Once upon a time, there was a small flame that burnt brightly. Wherever the flame went, it brought light and illumination to its surroundings. But because of that, there were also those who tried to extinguish it.

The wind tried blowing it out. The water tried to drown it. The sand tried snuffing it. And the darkness tried to overpower it. But no matter what, the small flame continued to shine brightly.

There were moments when the flame itself doubted its light-producing capabilities. There were even times when it yearned to be just as dark as the blackness around it.

But something in the flame kept it shining brightly. Some called it stubbornness. Others attributed it to fate or luck, while others predicted its eventual demise. Only a few recognized it as the indestructible Jewish soul, forever and intrinsically bound to its Creator.

Chanukah is the festival of lights. We light the menorah to commemorate the victory of light over darkness. We celebrate how a small Jewish uprising miraculously overpowered the tough Greek army and fought to keep the Torah and its mitzvot. We remember the miracle of a small cruse of oil that was sufficient to light the menorah for only one day but burned brightly for eight days.

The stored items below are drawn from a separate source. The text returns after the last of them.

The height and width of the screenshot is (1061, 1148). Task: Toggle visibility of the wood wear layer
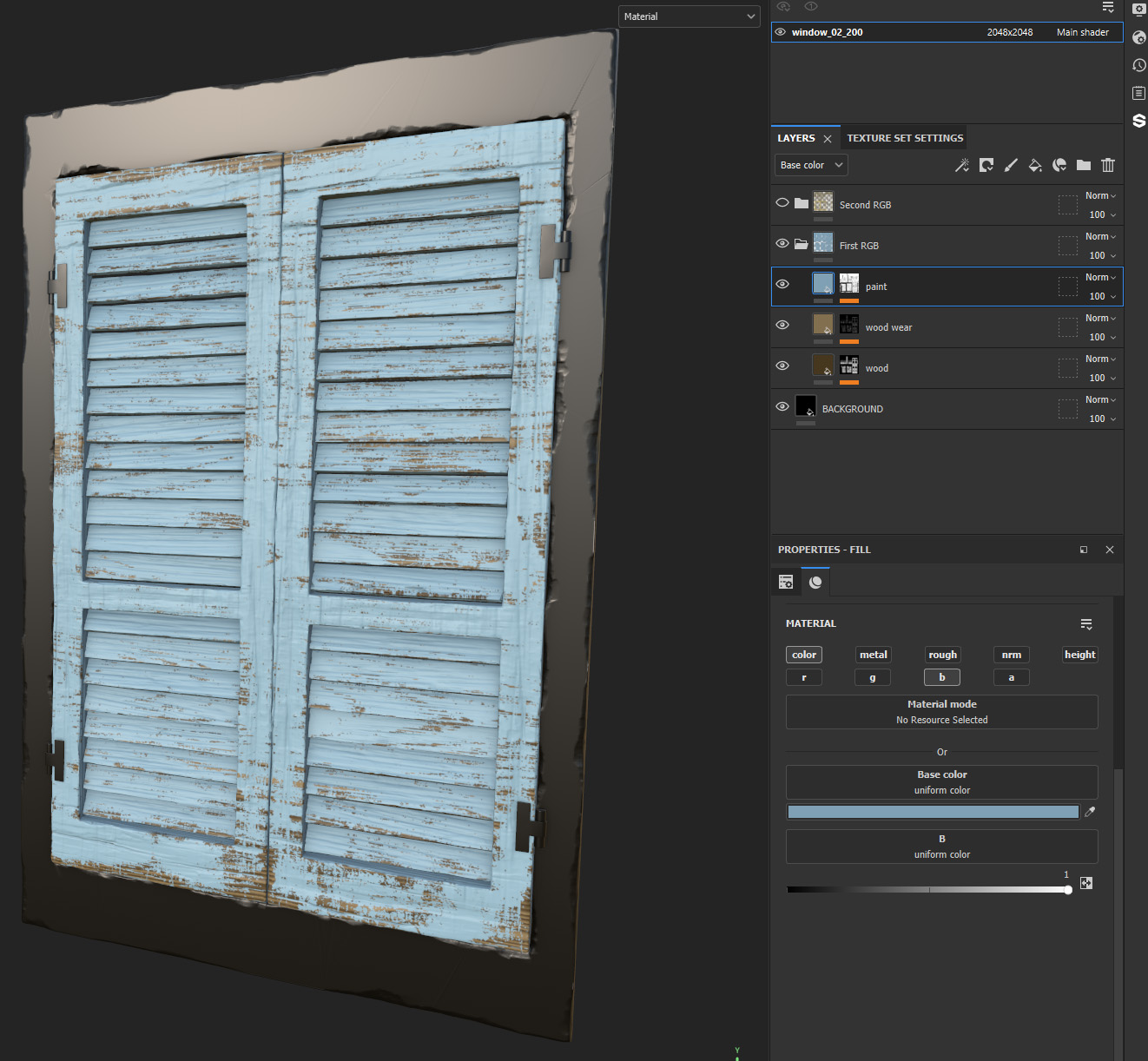[782, 325]
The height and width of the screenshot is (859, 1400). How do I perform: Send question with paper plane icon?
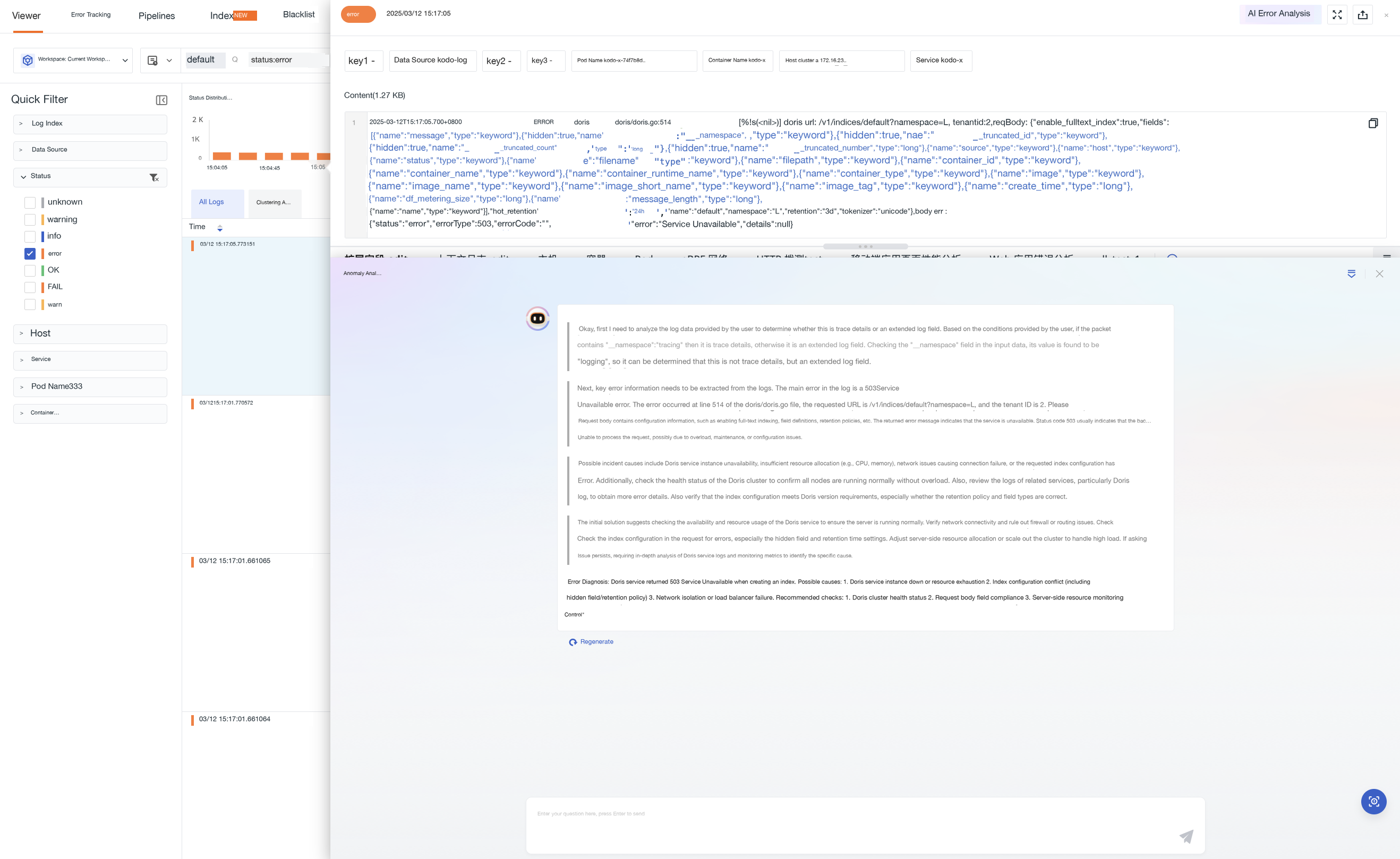click(x=1186, y=836)
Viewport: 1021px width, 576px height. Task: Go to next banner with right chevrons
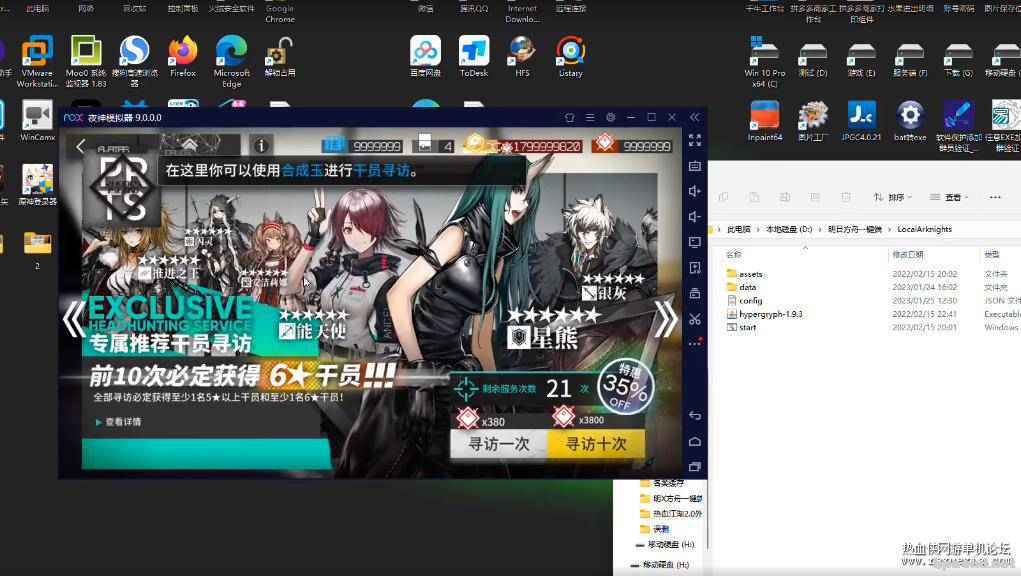(x=665, y=319)
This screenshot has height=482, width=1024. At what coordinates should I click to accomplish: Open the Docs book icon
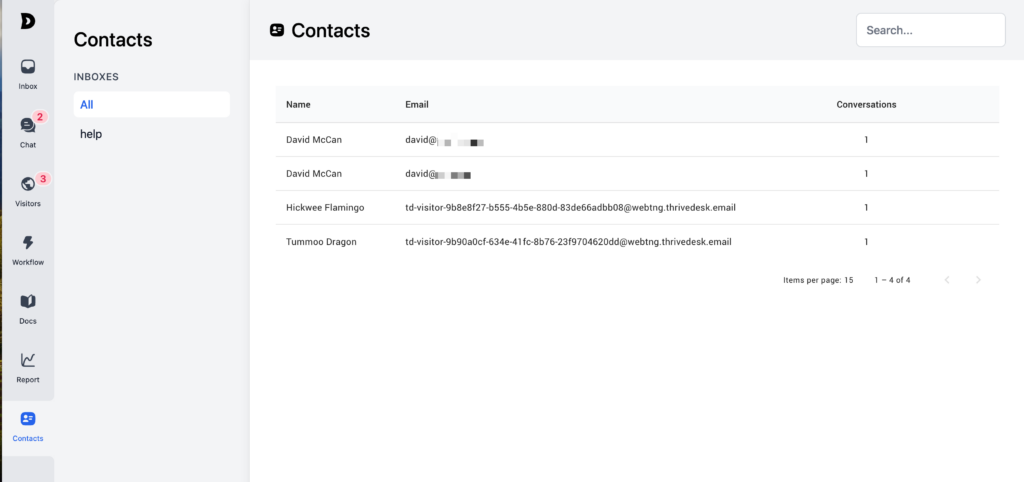coord(28,301)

And on Chanukah, we also commemorate the miracle of the Jewish people, a nation that refused to be obliterated.

The story of the small flame is the story of the Jewish people. It is the story that we witness in every generation, and it is the story of Israel at war today.

With heartfelt prayers for open, wondrous miracles, for the return of all our hostages, and for peace and security for all the Jewish people.